In the post shown, when did the writer have a small stroke?

## Text shown
'''

Please don't say 'It just takes time'

When will 'stroke' not be the first thing, the all consuming thing that's in my head all day, everyday? The worry of what if, if another happens & is worse. Stroke has stolen my identity.

My name is Fiona, I'm 56 & really don't know who I am any more. The week before Christmas I had a small stroke (they think due to irregular heart beat, tests not all back yet). Physically I have a tilt to the left, use a stick out with the house, my balance is improving. However I'm frustrated, bored but can't settle to do anything. My concentration is rubbish, memory not great. I have 'sensory overload' can't cope with lights, looking up & down, headphones a no-go. I worry if I'll ever get back to work. Open plan office, noise, lights, computer work & dealing with hundreds of things at once when at the moment I can't do more than one thing at a time (& then I forget what I'm doing or don't complete properly).

I'm overwhelmed by everything. I used to thrive on debates & discussions. Now I can't cope with conversations, can't even watch the news. That's not me, it's too much to deal with, stroke has stolen me.

I know I should be thankful that my stroke wasn't big & really I am. But I am resentful that this has happened & I don't know how to get past this. If I'm not me anymore then who am I, what can I do?

'''

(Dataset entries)

'''

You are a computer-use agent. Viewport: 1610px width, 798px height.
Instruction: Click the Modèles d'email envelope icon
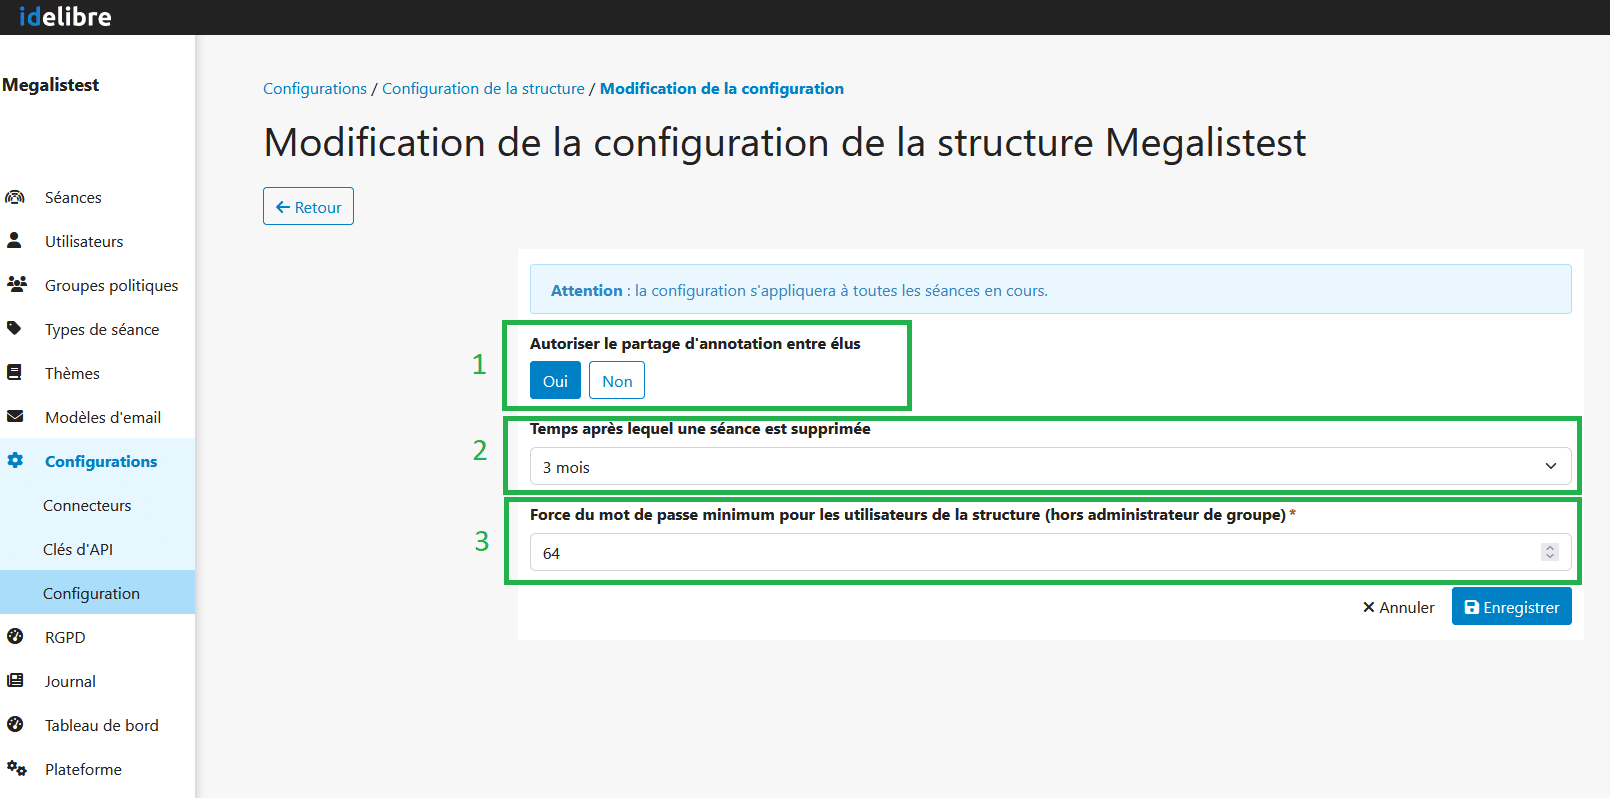click(15, 417)

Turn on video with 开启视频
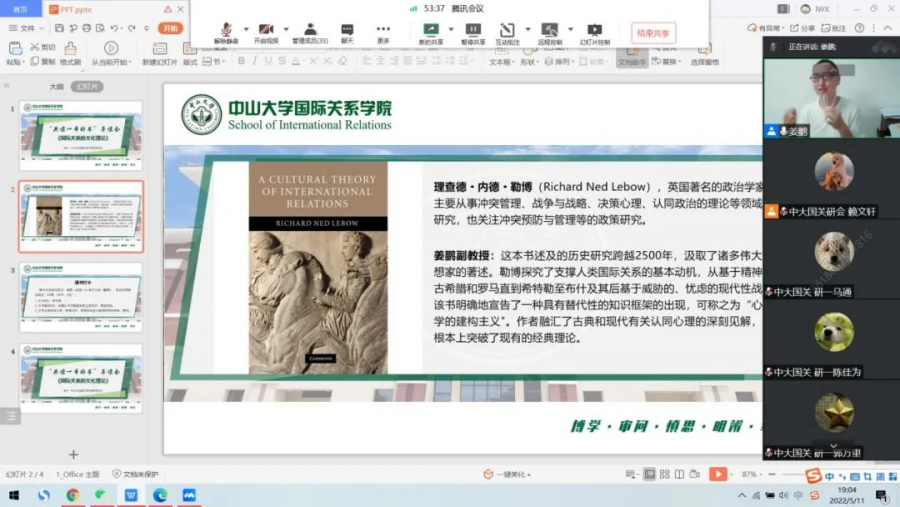tap(266, 30)
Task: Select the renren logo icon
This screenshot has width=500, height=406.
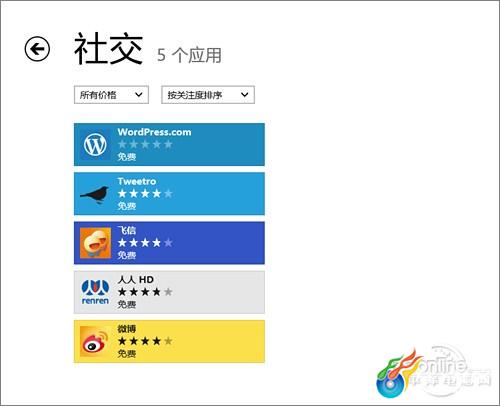Action: [x=95, y=292]
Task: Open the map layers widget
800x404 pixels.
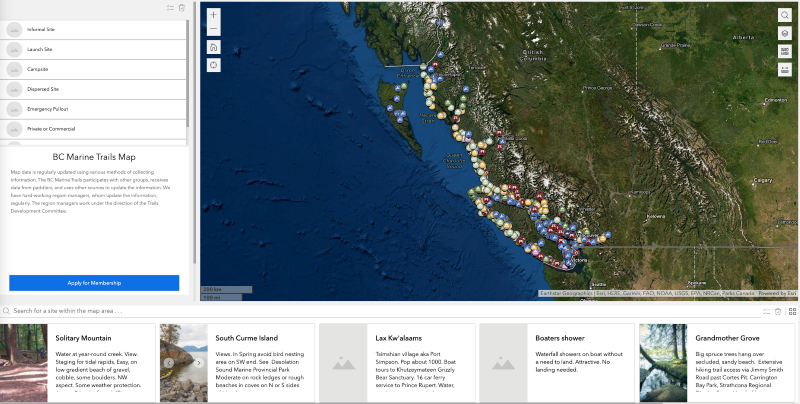Action: [x=785, y=33]
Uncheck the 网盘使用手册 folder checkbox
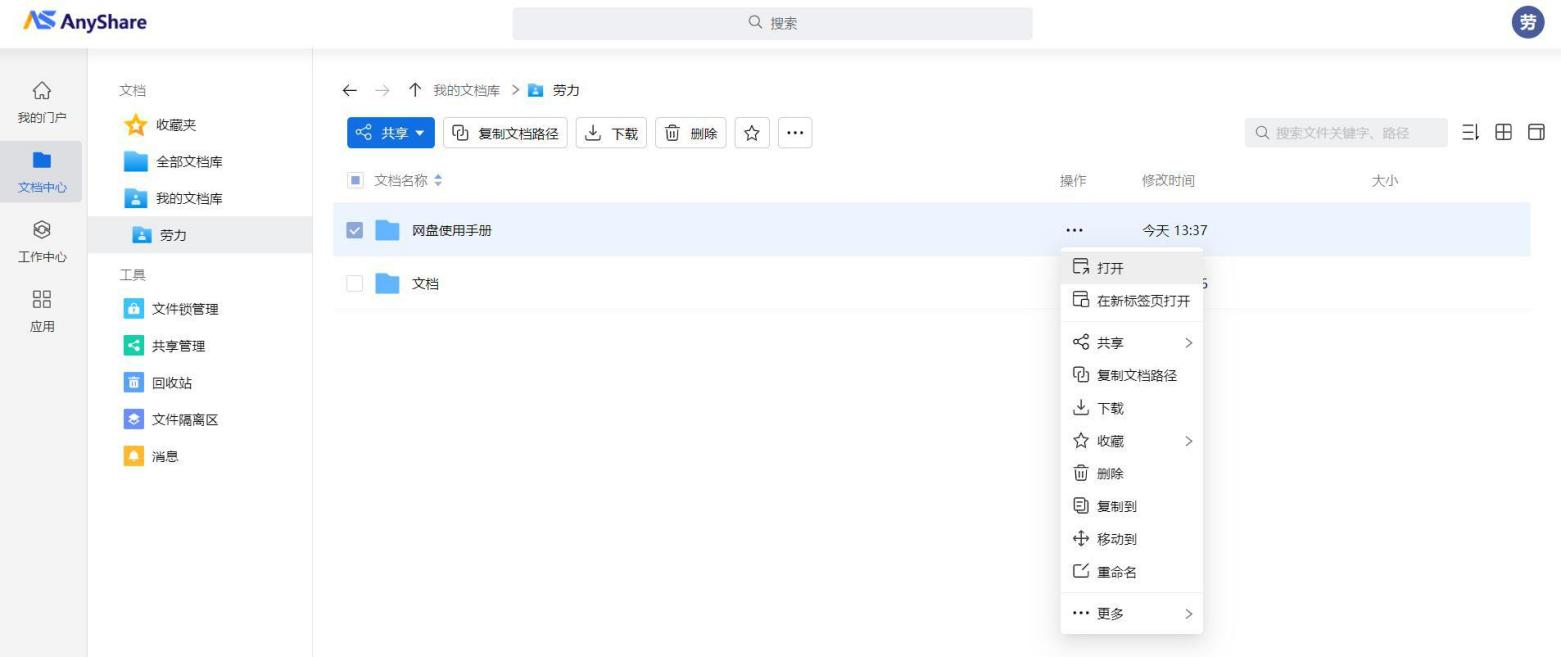1561x657 pixels. point(354,231)
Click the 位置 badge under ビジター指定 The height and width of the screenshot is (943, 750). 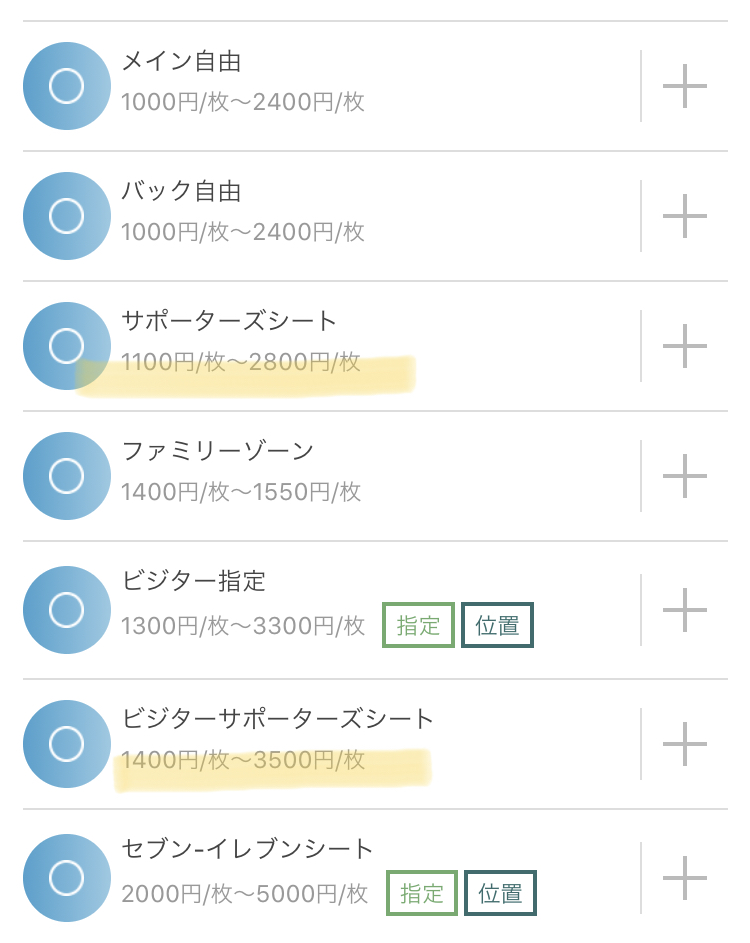[x=497, y=625]
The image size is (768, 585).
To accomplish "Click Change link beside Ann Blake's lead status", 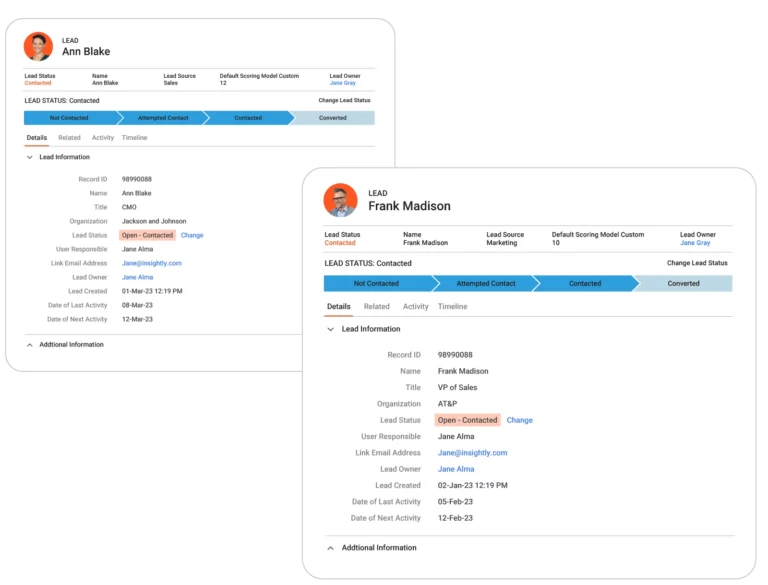I will [x=192, y=235].
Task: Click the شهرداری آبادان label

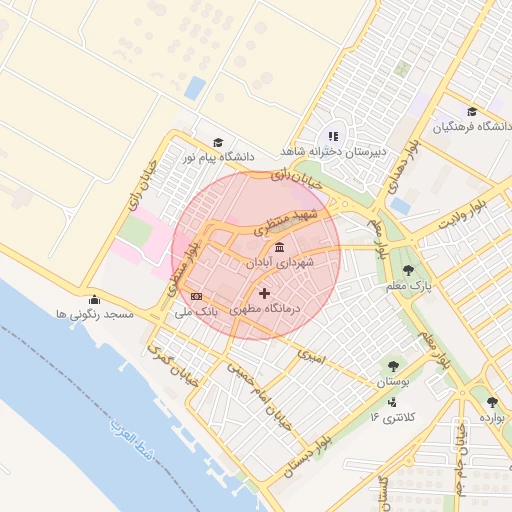Action: point(280,263)
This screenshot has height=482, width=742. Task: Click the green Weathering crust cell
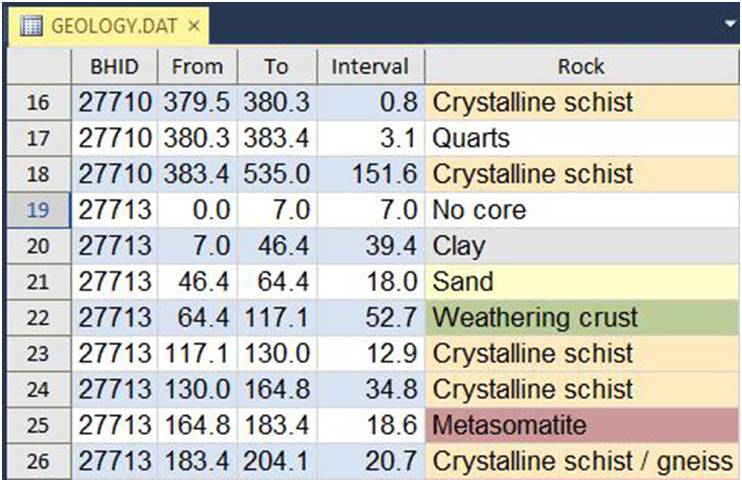point(582,317)
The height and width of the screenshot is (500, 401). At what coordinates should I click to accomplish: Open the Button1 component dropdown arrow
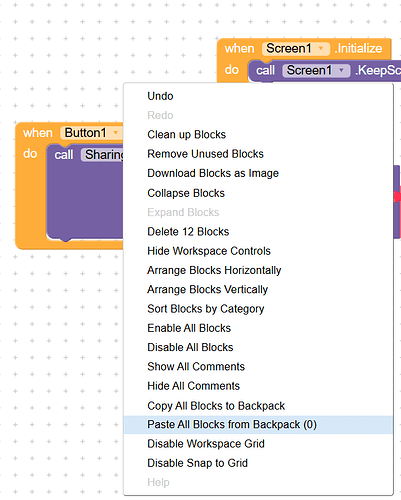pos(116,133)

'''

## Exercise answer
The week before Christmas.